* TAREFA 1:
Qual é a tradução para o inglês da frase “Tal perrengue resultou em dois belos álbuns, The Silver Gimnasium e Away, lançados em 2013 e 2016, respectivamente.”, do texto sobre Will Sheff?
* TAREFA 2:
Escreva a continuação do texto sobre Will Sheff e o Okkervil River, começando logo após a última frase.

* TRECHO EXIBIDO:
# # # #

Will Sheff, o cérebro pensante e constante de Okkervil River, é definido como um “compositor e artesão Pop com ares eruditos” pela imprensa gringa. O termo “erudito” aqui não significa que Sheff é um cara versado em música Clássica, mas um sujeito intelectual e com certa finesse quando está escrevendo melodias, letras e arranjos. Isso, entre outras coisas, também quer dizer que ele usa a música como um meio de expressão para suas emoções e sentimentos de forma, digamos, bastante sincera. Sua banda existe desde o início dos anos 00, sempre restrita a pequenos círculos de buchichos e bafafás, mas ganhou certa notoriedade nos últimos anos, justo porque Sheff experimentou certas durezas materiais e emocionais/sentimentais. Tal perrengue resultou em dois belos álbuns, The Silver Gimnasium e Away, lançados em 2013 e 2016, respectivamente. Neles o sujeito revisita velhas lembranças da infância e olhares para o presente e o futuro imediato.

# # # #

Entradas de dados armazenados
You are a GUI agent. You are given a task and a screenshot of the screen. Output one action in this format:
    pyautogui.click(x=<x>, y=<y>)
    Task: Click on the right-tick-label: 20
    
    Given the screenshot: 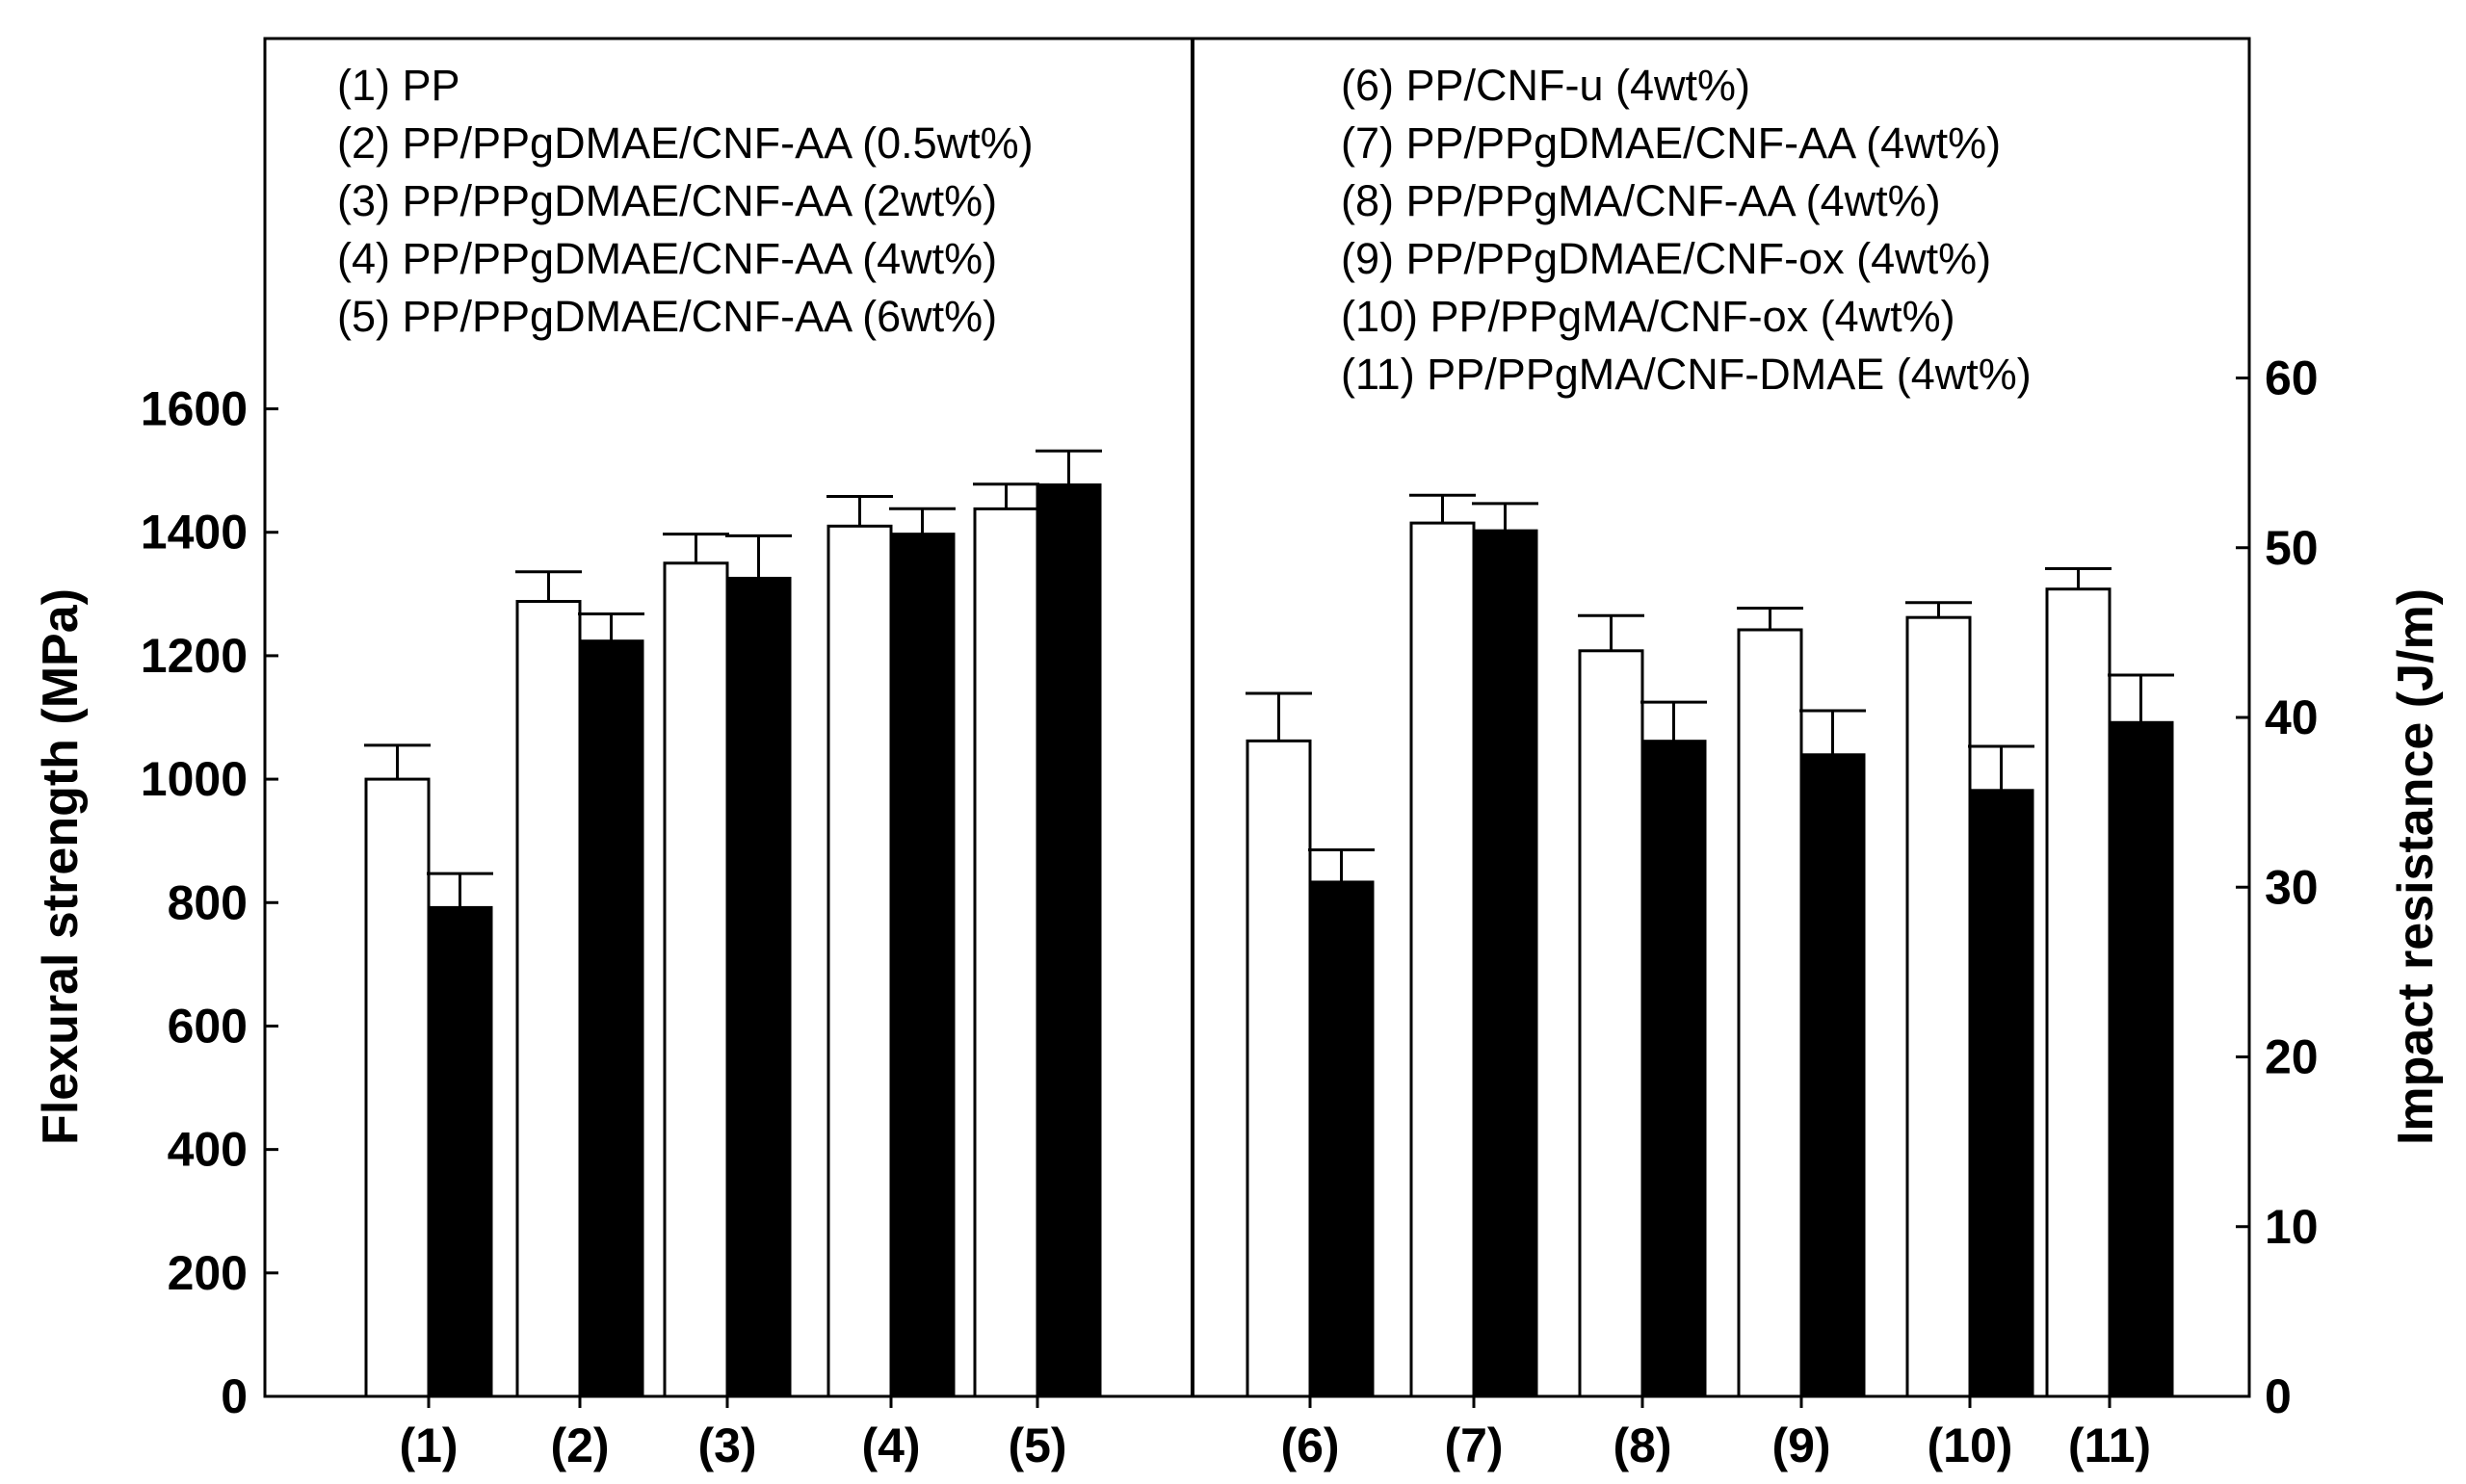 What is the action you would take?
    pyautogui.click(x=2292, y=1057)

# # # #

* RESPOSTA 1:
Such hardship resulted in two beautiful albums, The Silver Gimnasium and Away, released in 2013 and 2016, respectively.

* RESPOSTA 2:
Como resultado disso, provavelmente num processo evolutivo em sua arte, Sheff promoveu uma simpática mudança em sua paleta de cores musicais. Saiu o apego pelo “Rock rural countryficado folkster” que era a pedra de toque de Okkervil River até então e entrou em campo, olhando pra torcida e batendo no escudo, um bem urdido Indie Rock de têmpera diversa e interessante, daqueles que não restringem a banda a repetir arranjos e levadas, mas que, ao contrário, dão liberdade para que o espírito das canções se una, mesmo que instrumentais e inflexões variem de faixa para faixa. Ao fim das contas, a impressão é de que ouvimos algo refrescante e sensorial, curiosamente coeso por conta dessa subjetividade estilística. Pois essa é a maior qualidade de In The Rainbow Rain, o novíssimo disco de Sheff e sua banda itinerante/mutante.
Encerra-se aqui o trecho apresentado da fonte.